### Exercise goal:
For the records below, count the lines containing the word "Collapse" and reply with the number alone.

### Dataset records:
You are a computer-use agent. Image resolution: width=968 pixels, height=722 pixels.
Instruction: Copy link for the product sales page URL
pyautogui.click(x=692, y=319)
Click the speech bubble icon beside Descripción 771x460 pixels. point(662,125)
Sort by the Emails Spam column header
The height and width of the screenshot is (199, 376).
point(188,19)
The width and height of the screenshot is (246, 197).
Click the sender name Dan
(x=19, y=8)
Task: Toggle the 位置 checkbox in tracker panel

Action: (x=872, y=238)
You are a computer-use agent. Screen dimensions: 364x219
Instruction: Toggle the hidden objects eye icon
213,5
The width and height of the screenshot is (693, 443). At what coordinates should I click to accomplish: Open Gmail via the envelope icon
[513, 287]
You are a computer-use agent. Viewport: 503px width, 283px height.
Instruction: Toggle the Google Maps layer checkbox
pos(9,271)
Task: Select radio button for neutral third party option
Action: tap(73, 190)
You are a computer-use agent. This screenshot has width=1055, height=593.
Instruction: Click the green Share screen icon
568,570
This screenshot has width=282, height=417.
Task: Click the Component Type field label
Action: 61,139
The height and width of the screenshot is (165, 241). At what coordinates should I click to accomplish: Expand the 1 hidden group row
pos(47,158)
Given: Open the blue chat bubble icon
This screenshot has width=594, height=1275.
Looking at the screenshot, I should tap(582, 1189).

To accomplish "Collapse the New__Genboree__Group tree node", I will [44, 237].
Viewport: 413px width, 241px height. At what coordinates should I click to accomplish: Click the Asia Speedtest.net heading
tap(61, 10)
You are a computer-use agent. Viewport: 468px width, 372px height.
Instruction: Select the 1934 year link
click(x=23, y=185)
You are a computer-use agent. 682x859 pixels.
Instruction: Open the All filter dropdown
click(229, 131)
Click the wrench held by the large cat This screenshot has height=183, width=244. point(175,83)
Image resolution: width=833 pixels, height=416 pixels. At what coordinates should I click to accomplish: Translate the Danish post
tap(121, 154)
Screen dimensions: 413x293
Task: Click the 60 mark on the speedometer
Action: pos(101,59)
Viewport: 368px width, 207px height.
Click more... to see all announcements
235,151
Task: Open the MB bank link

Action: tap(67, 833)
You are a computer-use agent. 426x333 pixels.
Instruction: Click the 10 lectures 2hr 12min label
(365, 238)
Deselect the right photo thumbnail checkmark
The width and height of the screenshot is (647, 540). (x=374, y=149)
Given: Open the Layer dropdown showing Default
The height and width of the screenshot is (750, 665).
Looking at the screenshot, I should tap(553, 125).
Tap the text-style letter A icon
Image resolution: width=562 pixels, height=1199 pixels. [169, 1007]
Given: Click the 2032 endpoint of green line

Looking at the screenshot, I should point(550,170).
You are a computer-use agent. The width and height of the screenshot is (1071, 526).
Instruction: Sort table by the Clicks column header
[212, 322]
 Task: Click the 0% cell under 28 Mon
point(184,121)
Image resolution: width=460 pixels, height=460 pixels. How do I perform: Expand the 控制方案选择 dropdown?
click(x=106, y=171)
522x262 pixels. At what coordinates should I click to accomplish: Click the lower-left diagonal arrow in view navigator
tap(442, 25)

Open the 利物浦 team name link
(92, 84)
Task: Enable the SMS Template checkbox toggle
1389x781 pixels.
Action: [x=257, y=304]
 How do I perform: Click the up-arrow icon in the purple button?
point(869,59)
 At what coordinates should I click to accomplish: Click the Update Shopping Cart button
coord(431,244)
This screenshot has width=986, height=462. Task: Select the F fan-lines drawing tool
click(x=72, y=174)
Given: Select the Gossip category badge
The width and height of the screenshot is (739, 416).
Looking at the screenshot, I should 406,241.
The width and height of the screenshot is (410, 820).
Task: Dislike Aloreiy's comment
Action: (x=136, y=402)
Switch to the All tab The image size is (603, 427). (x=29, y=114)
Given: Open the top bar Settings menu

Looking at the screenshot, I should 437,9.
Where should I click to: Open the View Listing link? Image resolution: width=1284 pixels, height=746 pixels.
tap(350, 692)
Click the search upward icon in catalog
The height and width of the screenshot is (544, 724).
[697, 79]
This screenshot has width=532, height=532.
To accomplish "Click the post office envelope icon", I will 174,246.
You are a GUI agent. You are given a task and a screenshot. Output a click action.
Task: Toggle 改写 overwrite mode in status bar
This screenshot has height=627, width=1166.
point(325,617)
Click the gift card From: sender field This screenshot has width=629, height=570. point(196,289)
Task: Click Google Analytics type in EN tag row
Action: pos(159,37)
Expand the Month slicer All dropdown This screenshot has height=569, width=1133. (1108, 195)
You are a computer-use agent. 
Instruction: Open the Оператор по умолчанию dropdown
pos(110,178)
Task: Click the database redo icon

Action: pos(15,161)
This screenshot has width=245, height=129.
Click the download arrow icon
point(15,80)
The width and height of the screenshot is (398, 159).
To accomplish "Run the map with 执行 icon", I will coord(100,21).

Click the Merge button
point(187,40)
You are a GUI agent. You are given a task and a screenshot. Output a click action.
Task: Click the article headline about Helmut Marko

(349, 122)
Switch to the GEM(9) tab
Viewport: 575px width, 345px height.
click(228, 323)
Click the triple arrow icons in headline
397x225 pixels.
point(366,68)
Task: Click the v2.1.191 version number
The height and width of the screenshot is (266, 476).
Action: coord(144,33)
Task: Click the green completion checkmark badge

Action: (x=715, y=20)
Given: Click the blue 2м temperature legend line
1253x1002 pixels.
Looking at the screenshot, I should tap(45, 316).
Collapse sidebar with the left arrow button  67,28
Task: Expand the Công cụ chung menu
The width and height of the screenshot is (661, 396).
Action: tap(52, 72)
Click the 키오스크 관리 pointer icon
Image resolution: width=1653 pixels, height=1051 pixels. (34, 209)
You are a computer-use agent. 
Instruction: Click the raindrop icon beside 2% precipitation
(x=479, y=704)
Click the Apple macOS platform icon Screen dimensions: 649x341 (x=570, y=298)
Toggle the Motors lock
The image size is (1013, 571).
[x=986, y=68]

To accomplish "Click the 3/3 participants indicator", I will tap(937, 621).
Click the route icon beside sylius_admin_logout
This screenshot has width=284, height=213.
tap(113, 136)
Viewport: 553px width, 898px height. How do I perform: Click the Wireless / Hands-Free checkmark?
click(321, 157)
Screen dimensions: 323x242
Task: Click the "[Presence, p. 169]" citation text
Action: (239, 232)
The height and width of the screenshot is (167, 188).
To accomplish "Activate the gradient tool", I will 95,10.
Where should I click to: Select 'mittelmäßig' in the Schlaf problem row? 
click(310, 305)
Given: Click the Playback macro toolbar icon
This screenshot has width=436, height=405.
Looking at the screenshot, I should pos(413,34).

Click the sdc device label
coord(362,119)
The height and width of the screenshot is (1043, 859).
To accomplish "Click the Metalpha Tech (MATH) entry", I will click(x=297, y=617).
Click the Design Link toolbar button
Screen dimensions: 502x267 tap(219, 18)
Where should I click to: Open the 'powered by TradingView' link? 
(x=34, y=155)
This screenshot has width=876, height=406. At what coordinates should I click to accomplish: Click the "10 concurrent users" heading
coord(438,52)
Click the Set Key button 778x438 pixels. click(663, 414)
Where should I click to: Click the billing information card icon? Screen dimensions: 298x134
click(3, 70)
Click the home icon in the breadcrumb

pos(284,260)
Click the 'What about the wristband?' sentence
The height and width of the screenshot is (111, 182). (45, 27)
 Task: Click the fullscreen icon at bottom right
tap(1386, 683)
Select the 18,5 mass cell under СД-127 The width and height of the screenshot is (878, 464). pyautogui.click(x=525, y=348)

### Response:
2